Some heroes who remind me of this:
Vlad Taltos (obviously), assassin and mob boss and pimp and sorcerer and witch and guy smarter than you.
Drake Maijstral (at least in the first three books, by Walter Jon Williams), who is an Allowed Burglar in a science fiction future where aliens have conquered the earth but are very polite about it. His targets keep coming up with “unbreakable” ways to secure their wealth, and Drake keeps getting through them. Then he ransoms their wealth back to them.
To a certain extent, Zelazny’s Corwin of Amber, who attempts to fight a war but doesn’t do such a hot job of it despite being immortal, and winds up at the end of the series in a rather different position than he seemed to be heading for at the beginning.
Glen Cook’s Garrett, who is a war veteran but does not actually fight in a war in any of his books, because he’s too busy being a Chandler homage.
(It occurs to me that most of the examples coming to mind are male.
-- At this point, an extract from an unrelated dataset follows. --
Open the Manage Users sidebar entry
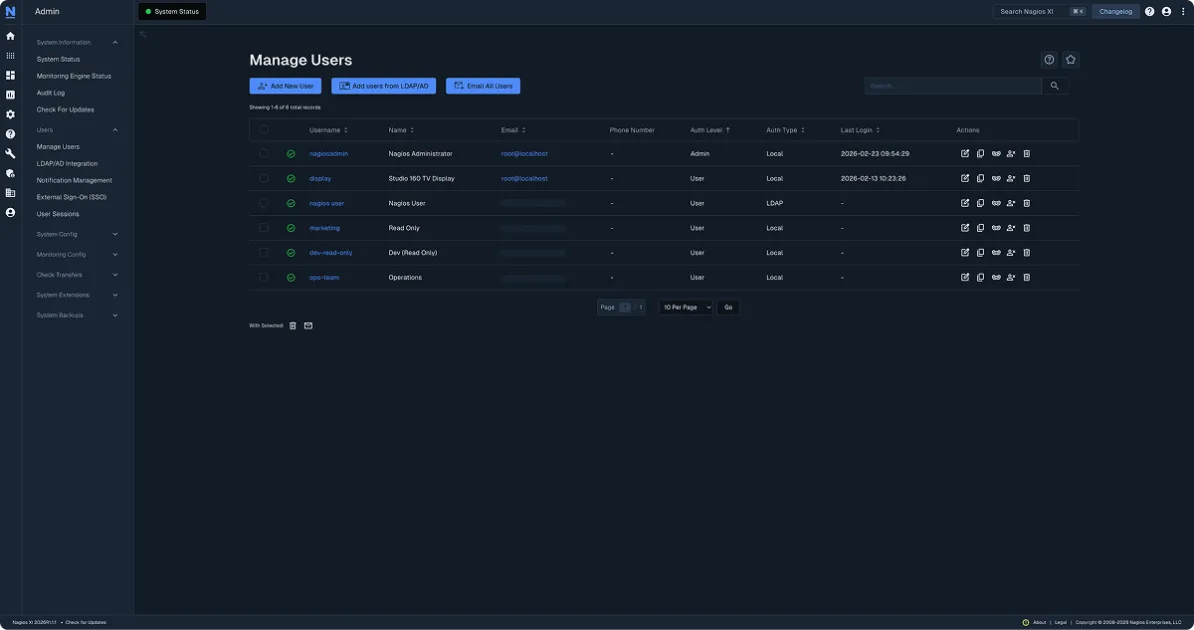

Surely there are some female ones).
5) Metaphysical fantasy. I’ve thought of several names for this kind and discarded them all, so this was the one I wound up with. By this, I mean a fantasy in which a quest for answers may take place, but it remains a quest for answers, not the “quest for answers plus the great golden orb that’s capable of saving the world.” And the answers reveal something about the fantasy world’s spiritual/magical/metaphysical structure.
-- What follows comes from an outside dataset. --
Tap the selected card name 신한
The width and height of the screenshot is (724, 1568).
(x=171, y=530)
I suspect one reason that this isn’t often written is, again, war= plot. But just think how much conflict there is in someone popping up inconveniently on the dominant belief system’s doorstep spouting a different point-of-view! And, no, it doesn’t have to turn into a religious war. Not all the religious conflicts in history did. For one thing, you might have a dominant belief system that doesn’t want to use violence. For another, it might not be religious, just something else that happens to quietly shake up the universe as the characters know it. For another, perhaps the new belief system appears full-grown and equal in power to the dominant one. They’d probably approach it carefully.
Also, this requires a different kind of structure entirely from the war plot. Philosophical debate will have to be part of it, and the author will need to know, or learn, how to write it in such a way that the fantasy isn’t filled with long boring conversations. Given the number of those that clutter fantasy already, I suspect it will be one thing some authors have to unlearn.
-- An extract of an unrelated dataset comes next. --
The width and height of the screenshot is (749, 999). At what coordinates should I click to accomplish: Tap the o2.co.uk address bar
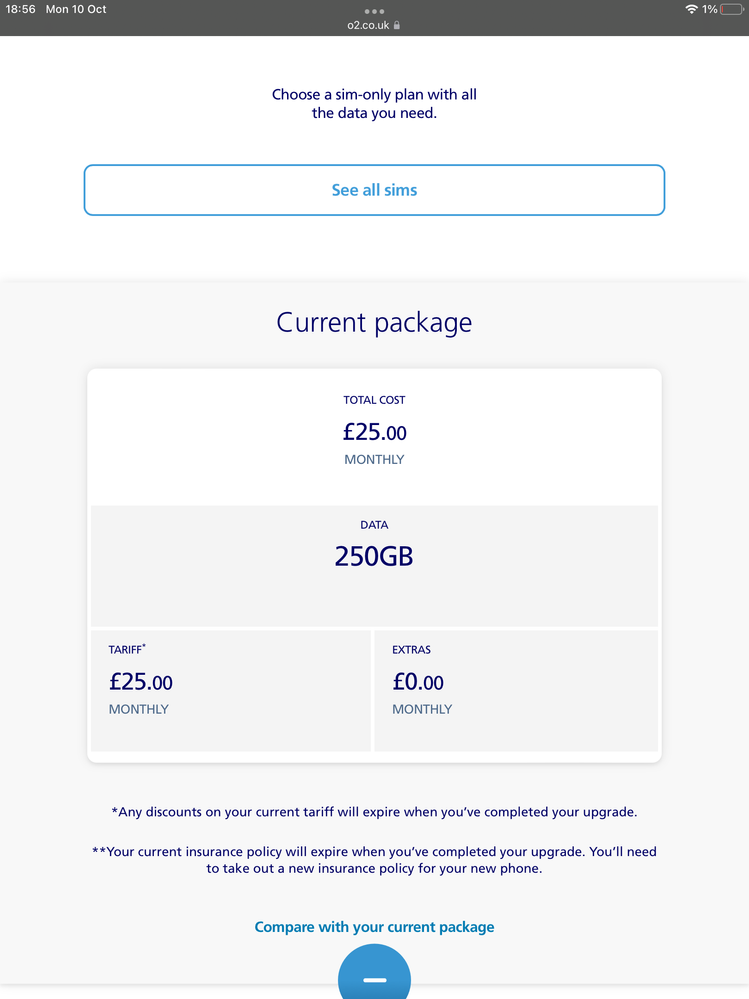click(374, 25)
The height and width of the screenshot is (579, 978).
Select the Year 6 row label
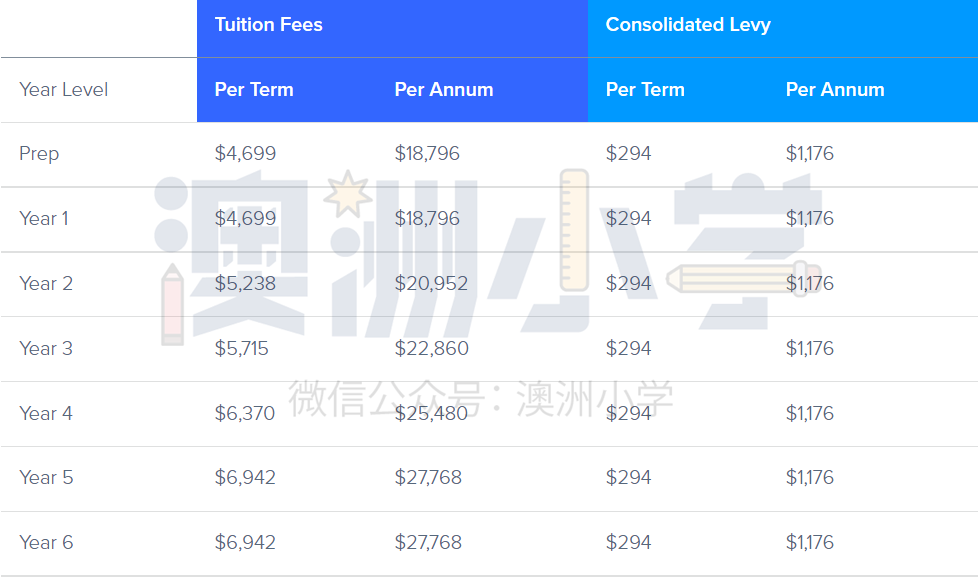pyautogui.click(x=46, y=542)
I’m a firm believer in the doctrine that anything can be written excitingly, including academic debates, if you do it right. It just needs time, and learning, and trying. War is certainly a conflict mover, and quests for answers tend to be done to serve a war or quest plot and in one standard way, but that can change. Because I’m forever pushing Carol Berg anyway, I’ll mention it again: the Rai-kirah saga has some of this. It does also include war, but the main character, on learning the terrible secret that he didn’t have any idea about, does not, repeat not, charge off and try to battle the people who kept it secret. He tries to help the sufferers instead.
That’s another thing, too, you know. So you reveal this great and terrible secret, or the underlying truth about the metaphysics of the world. How do people respond? It wouldn’t always be with violence.
I deliberately didn’t mention romance or mystery in there, because those were the two that immediately sprang to mind. I wanted more difficult ones. There is so, so much that can be done.